Pendant cinq siècles - de 1450, qui ouvre les «grandes découvertes», terme éminemment discutable, à 1950, début de l’explosion démographique des Suds -, le monde a vécu sous la domination de l’Europe, qui a imposé à l’humanité ses valeurs «universelles», démocratie, droits de l’homme, égalité des êtres humains, droit au développement. Aujourd’hui, le monde regarde décliner l’Occident, et plus particulièrement la vieille Europe, et revendique le droit de réécrire l’histoire, non sous l’angle des vainqueurs, mais sous celui des vaincus d’hier, qui sont en train de relever la tête après des siècles de domination.
Que disent les vaincus ? Que l’Europe a imposé ses valeurs par la violence (traite des esclaves puis colonisation), mais que ces valeurs prétendument universalistes ont échoué à prouver leur suprématie car elles secrètent de la misère et de l’exclusion.

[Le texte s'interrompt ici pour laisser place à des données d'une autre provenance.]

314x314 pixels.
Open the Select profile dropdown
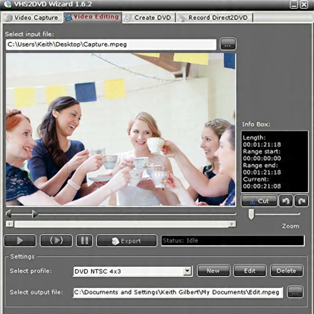coord(188,271)
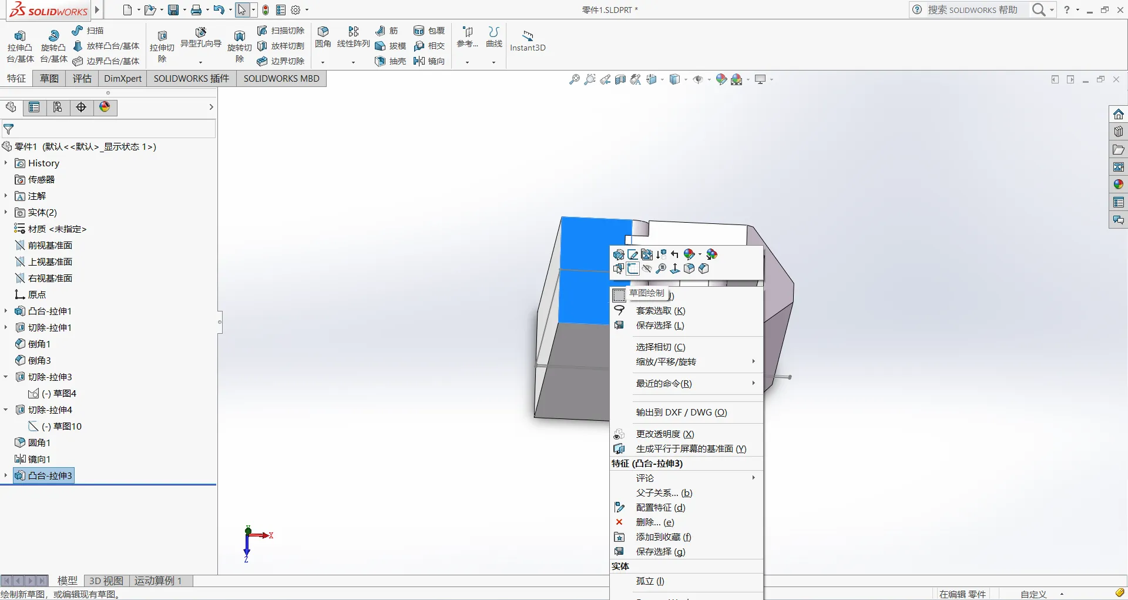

Misère ? Celle des SDF, des foyers monoparentaux, de tous ceux qui peinent à vivre dignement et à trouver leur place dans un monde individualiste et matérialiste. Exclusion ? Celle des étrangers, des «différents» que sont ceux qu’afflige un handicap, quel qu’il soit, des vieux, parqués dans des maisons de retraite ou condamnés à la solitude.
Que vaut une civilisation dans laquelle on ne trouve pleinement sa place que si l’on est dans la force de l’âge, attrayant physiquement, en forme, aisé… et de sexe masculin, puisque les discriminations contre les femmes restent une constante ?
Les Africains considèrent inacceptable la façon dont nous traitons les personnes âgées. Les musulmans se gaussent de notre critique de la polygamie, puisque nos hommes de pouvoir pratiquent, avec leurs multiples conquêtes, une polygamie institutionnalisée, quand ils ne répudient pas leurs premières épouses au profit de jeunes courtisanes intronisées avec tous les honneurs. Les Asiatiques sont sidérés par la façon dont l’individu peut faire prévaloir son désir d’enrichissement contre les intérêts du groupe. Il y a plus de solidarité dans bien des bidonvilles que dans ces prétendus Etats-providences qui sombrent dans la bureaucratie et ne cessent de durcir les critères de la solidarité sociale, la travestissant en un assistanat indu, qui humilie ceux qui en «bénéficient».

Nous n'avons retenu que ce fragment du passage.